* _EXTRACTED TEXT_:
******************************

Once you have set the values as described above, you can run the entire study by running the full StrategusCodeToRun.R script. Here we'll describe what the code is doing to run the study via Strategus:

analysisSpecifications <- ParallelLogger::loadSettingsFromJson(
  fileName = "inst/fullStudyAnalysisSpecification.json"
)

executionSettings <- Strategus::createCdmExecutionSettings(
  workDatabaseSchema = workDatabaseSchema,
  cdmDatabaseSchema = cdmDatabaseSchema,
  cohortTableNames = CohortGenerator::getCohortTableNames(cohortTable = cohortTableName),
  workFolder = file.path(outputLocation, "results", databaseName, "strategusWork"),
  resultsFolder = file.path(outputLocation, "results", databaseName, "strategusOutput"),
  minCellCount = minCellCount
)

if (!dir.exists(file.path(outputLocation, "results", databaseName))) {
  dir.create(file.path(outputLocation, "results", databaseName), recursive = T)
}
ParallelLogger::saveSettingsToJson(
  object = executionSettings,
  fileName = file.path(outputLocation, "results", databaseName, "executionSettings.json")
)

Strategus::execute(
  analysisSpecifications = analysisSpecifications,
  executionSettings = executionSettings,
  connectionDetails = connectionDetails
)

The first section loads the inst/fullStudyAnalysisSpecification.json which contains the full study specification as described in the protocol. Next, the execution settings (based on your inputs). These execution settings are saved using ParallelLogger::saveSettingsToJson in case you need to refer back to these settings. Finally, Strategus::execute is called to execute the analysis against your OMOP CDM.

******************************

* _DATASET ENTRIES_:

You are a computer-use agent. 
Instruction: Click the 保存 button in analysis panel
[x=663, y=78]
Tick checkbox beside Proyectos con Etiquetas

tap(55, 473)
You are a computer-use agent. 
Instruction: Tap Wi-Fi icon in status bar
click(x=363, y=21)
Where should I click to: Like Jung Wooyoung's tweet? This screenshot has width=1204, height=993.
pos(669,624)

******************************

* _WORK INSTRUCTIONS_:
Quote the passage of the Strategus study text from "The first section" up to and including "your OMOP CDM.". The records were taken from a different source and have no connection to the text.

* _WRITTEN SOLUTION_:
The first section loads the inst/fullStudyAnalysisSpecification.json which contains the full study specification as described in the protocol. Next, the execution settings (based on your inputs). These execution settings are saved using ParallelLogger::saveSettingsToJson in case you need to refer back to these settings. Finally, Strategus::execute is called to execute the analysis against your OMOP CDM.